(Records provided)
####################

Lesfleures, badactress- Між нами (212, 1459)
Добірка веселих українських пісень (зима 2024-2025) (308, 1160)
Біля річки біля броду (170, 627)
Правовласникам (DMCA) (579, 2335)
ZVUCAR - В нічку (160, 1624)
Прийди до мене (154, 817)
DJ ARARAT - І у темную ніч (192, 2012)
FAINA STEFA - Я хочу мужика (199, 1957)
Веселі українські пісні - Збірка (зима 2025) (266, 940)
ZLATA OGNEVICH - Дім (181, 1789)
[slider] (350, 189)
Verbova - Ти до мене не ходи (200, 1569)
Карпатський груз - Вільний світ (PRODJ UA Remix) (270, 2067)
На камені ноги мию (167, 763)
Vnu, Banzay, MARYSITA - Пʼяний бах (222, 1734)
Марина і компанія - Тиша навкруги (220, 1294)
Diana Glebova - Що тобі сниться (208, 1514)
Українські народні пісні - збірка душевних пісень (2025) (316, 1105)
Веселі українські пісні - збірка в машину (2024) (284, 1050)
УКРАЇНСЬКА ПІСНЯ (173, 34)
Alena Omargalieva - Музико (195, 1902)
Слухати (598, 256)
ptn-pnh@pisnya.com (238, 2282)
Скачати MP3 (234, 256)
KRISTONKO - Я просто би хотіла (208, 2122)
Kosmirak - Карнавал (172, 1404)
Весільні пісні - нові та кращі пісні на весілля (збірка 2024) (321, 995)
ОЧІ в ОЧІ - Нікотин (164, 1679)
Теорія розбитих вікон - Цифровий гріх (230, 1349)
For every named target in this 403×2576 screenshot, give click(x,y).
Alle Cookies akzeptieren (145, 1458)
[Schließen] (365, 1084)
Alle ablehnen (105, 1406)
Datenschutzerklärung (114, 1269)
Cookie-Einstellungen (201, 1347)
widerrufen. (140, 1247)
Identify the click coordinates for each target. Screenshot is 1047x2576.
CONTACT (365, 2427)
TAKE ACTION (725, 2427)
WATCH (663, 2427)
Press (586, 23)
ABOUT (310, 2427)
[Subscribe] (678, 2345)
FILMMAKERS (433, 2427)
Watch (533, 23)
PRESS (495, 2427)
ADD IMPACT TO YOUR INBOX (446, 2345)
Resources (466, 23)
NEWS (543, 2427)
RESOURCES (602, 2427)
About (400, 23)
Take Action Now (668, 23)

####################

(About this task)
Given the records above, reproduce precisely and only the lines between the line holding "KRISTONKO - Я просто би хотіла (208, 2122)" and the line holding "Теорія розбитих вікон", inclusive.

(Solved exercise)
KRISTONKO - Я просто би хотіла (208, 2122)
Kosmirak - Карнавал (172, 1404)
Весільні пісні - нові та кращі пісні на весілля (збірка 2024) (321, 995)
ОЧІ в ОЧІ - Нікотин (164, 1679)
Теорія розбитих вікон - Цифровий гріх (230, 1349)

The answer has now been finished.